Britta Schmidt, Foto: Anne Winkler

„Man geht darin auf.“

Defekte Felge, Foto: Anne Winkler
Ein Demonstrationsobjekt für Unwillige, die an Bremsbelägen sparen wollen: Die Halterung der abgeschliffenen Bremsbacken schlitzte bei einer Vollbremsung die Felge auf. Ein schwerer Unfall war die Folge. / Foto: Anne Winkler /

Reparieren statt Austauschen

Aber was heißt ‚noch‘? „Mir kommt es darauf an, die Fahrräder zu reparieren und nicht einfach Teile auszutauschen, um Geld zu verdienen.“ Sie empfindet es als unangenehm, wie schamlos manche Fahrradreparaturläden die Unwissenheit der Kunden ausnutzten, um Kasse zu machen.
Viele Frauen wenden sich an Britta Schmidt, besonders, wenn sie die Erfahrung gemacht haben, von Männern regelrecht abgezockt worden zu sein. „Zum Beispiel nutzen sich Hinterreifen schneller ab als Vorderreifen. Die muss man nicht immer gleich paarweise austauschen.“ Was noch ein Vierteljahr halten kann, bleibt dann eben dran. „Ich erkläre dann, wie ein sicheres Reifenprofil aussehen muss.“
Manchmal, bei kniffligen Sachen, packt sie der Ehrgeiz. „Dann denke ich: ‚Das muss doch hinzukriegen sein!‘“, selbst wenn es sich finanziell nicht lohnt.
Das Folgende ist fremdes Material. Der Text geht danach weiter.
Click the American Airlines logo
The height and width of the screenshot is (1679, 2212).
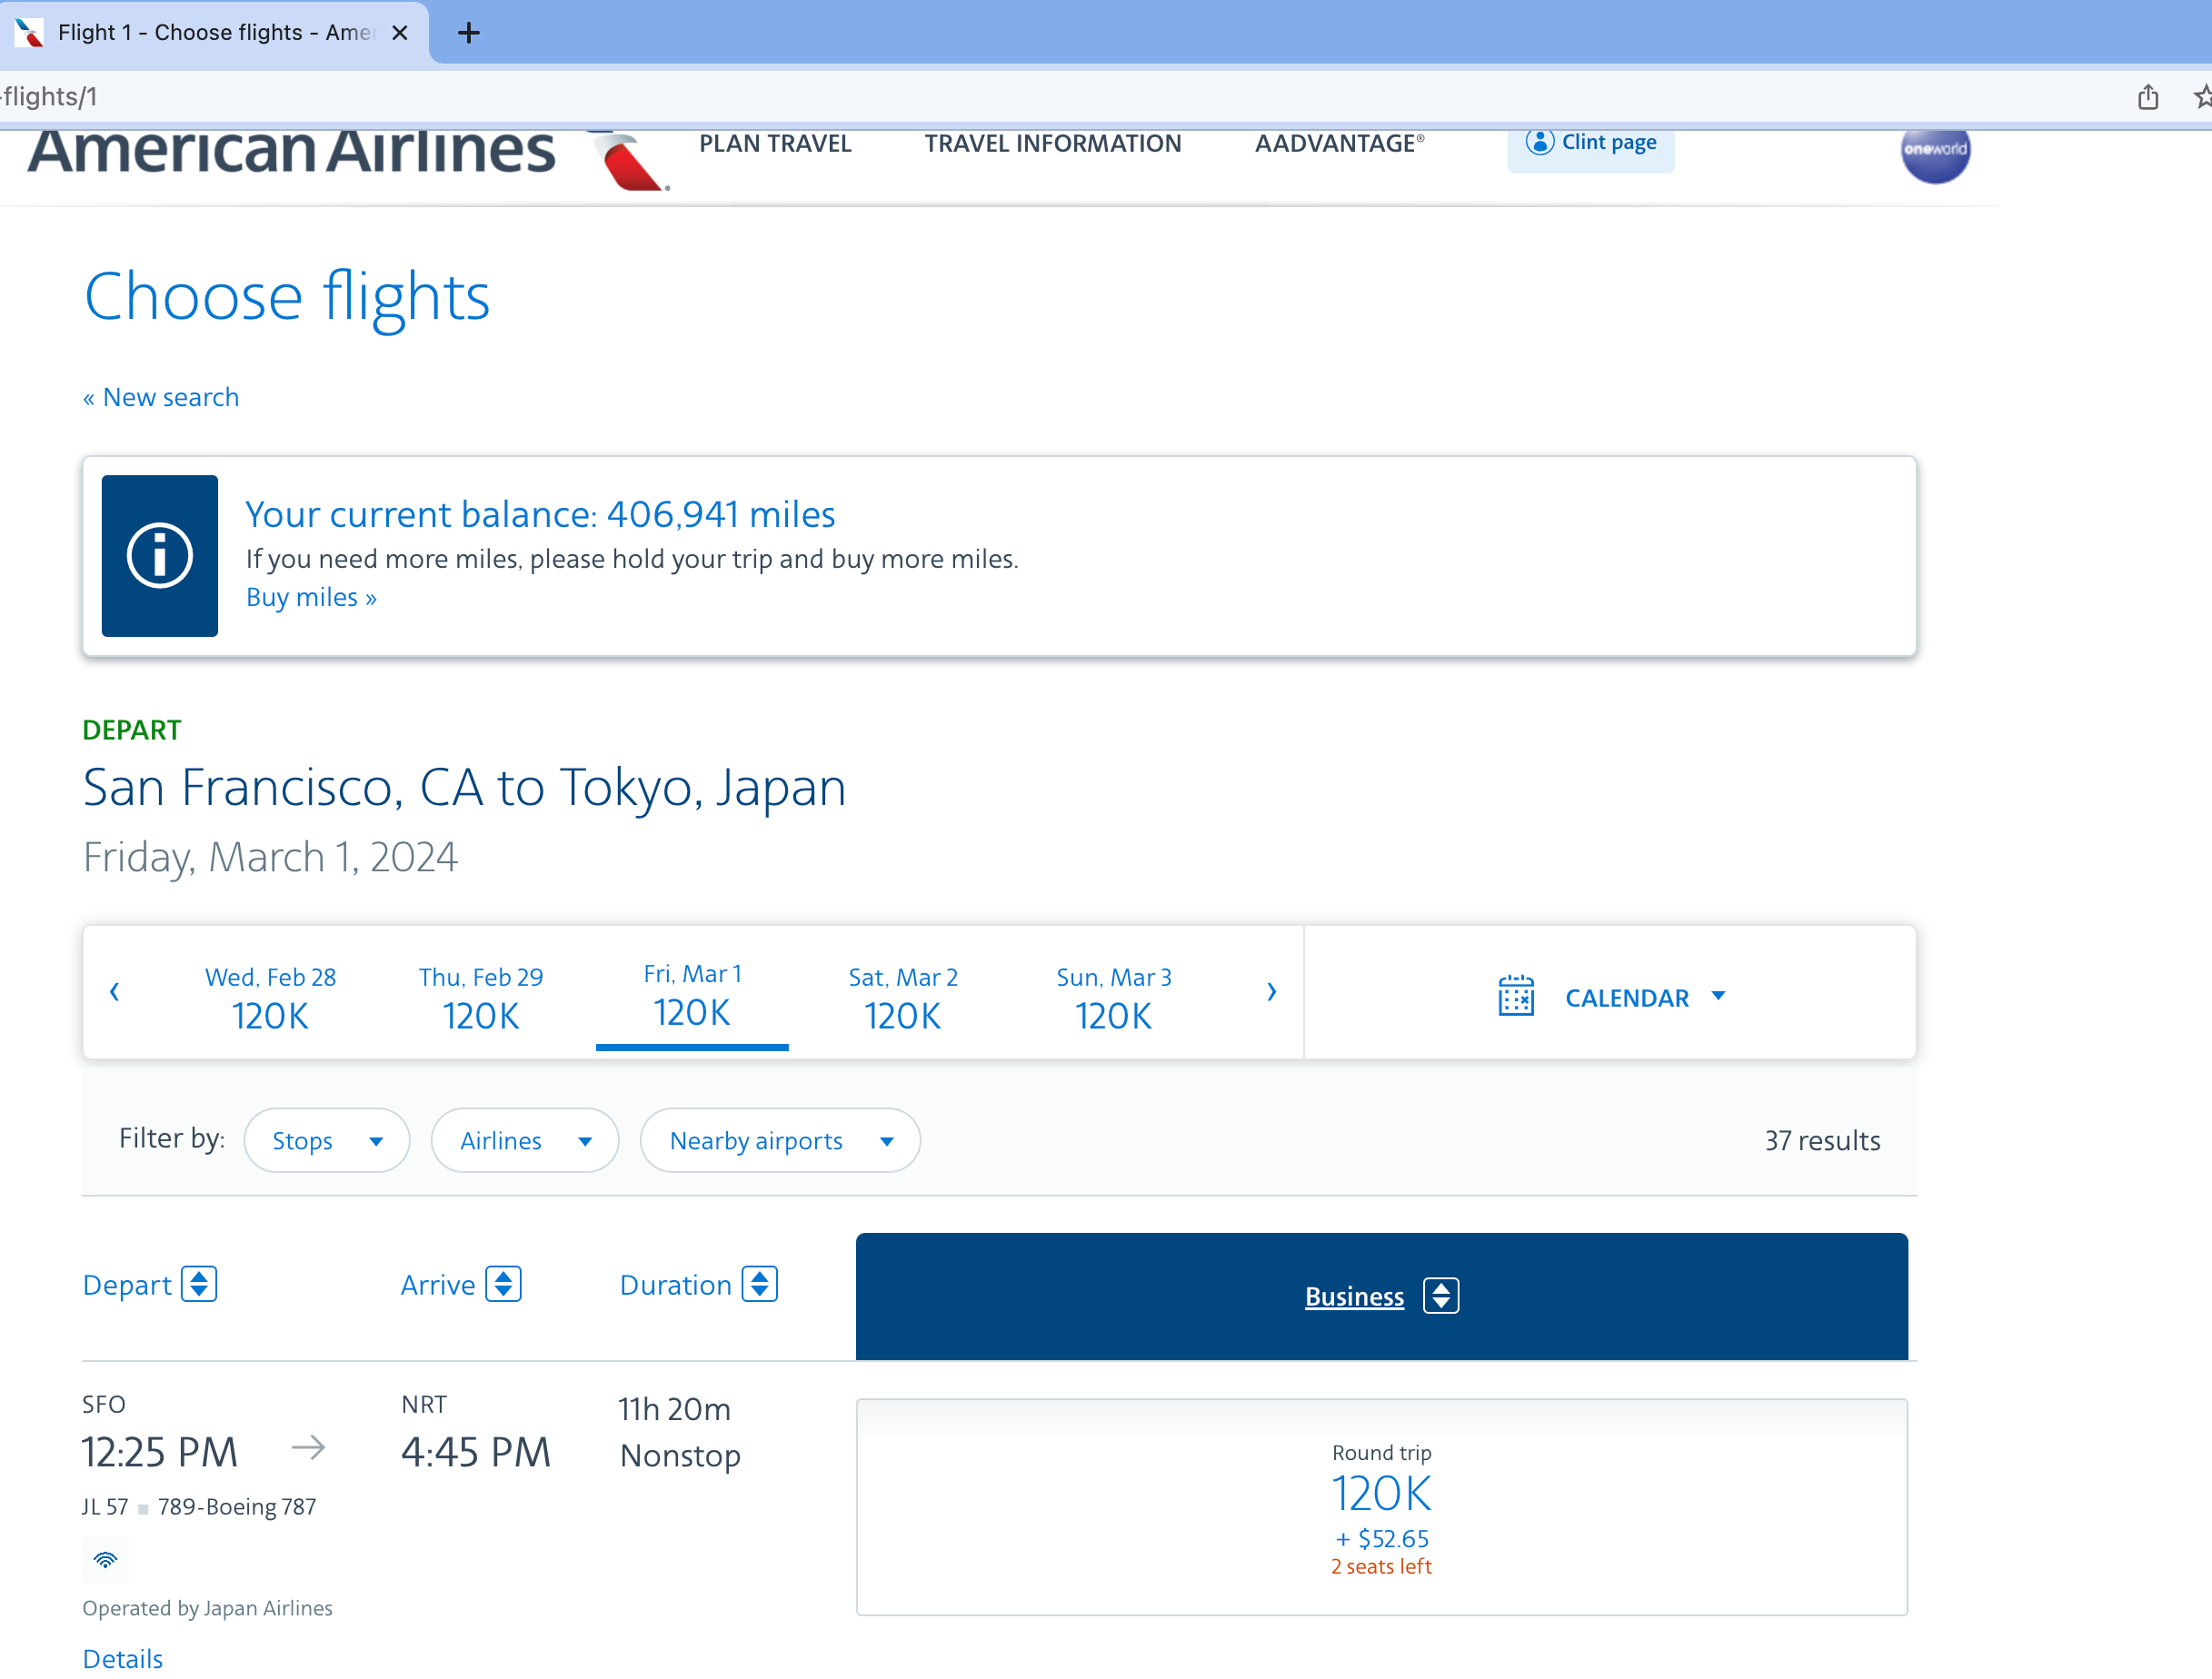(x=345, y=155)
Manche Kollegen wundern sich, wenn sie erzählt, was sie alles repariert. Da hätten schon längst ausgetauscht. „Nur weil Ihr das nicht gleich hinbekommt?’, fragt sie dann. „Aber das macht doch den Reiz des Berufs aus!“ Ich erinnere mich, dass ich vor Jahren einmal die Ladenbesitzerin darum bat, mir eine gefederte Sattelstange einzubauen, wovon sie mir mit dem Satz: „Da gibt’s zu viele Reklamationen“ abriet. „Richtig!“, erinnert sie sich, „dann lieber einen guten gefederten Sattel!“ Leider, so wendet sie ein, wird das Material immer schlechter. Auch Markenproduzenten liefen immer weniger Qualitätsvolles. „Was ich nicht empfehlen kann, das verkaufe ich auch nicht!“

Arbeit und Ausgleich

Ich frage, ob sie auch dieses Gefühl kennt, dass man bei der Reparatur eines Gegenstands in einen meditativen Zustand fallen kann. „Ja“, stimmt sie zu, „man geht darin auf, vergisst die Umwelt, verspürt keine Norm, keinen Stress. Man ist ganz bei sich.“ Dass man bei der Arbeit Freude hat, ist ihr sehr wichtig. „Ich will nicht für jede Kleinigkeit Geld nehmen“, sagt die Ladeninhaberin. „Man muss doch abends noch in den Spiegel sehen können.“ Wie es scheint, hat sie die richtige Balance zwischen Arbeiten und Leben gefunden. Ihr Geschäft gehört zu den ganz wenigen, die am Wochenende und mittags geschlossen sind. „Die neuen Schläuche dünsten aus. Dann muss ich an die frische Luft. Außerdem muss ich was essen. Anders könnte ich den Stress von Früh bis Mittag und dann wieder bis 18:00 Uhr gar nicht bewältigen. Im Dezember nehme ich dann vier Wochen Auszeit“ – womit sie Urlaub meint. Dafür bietet sie aber auch einen Service von Tag zu Tag. „Für mache Leute ist es ein Horror, mit den Öffentlichen zu fahren.“ Obwohl immer mehr Berliner auch im Winter lieber das Fahrrad nehmen, ist die Reparaturwerkstatt eher ein Sommergeschäft. „Wie eine Eisdiele“, kommentiert die Mechanikerin knapp. Ich muss über diesen Vergleich schmunzeln.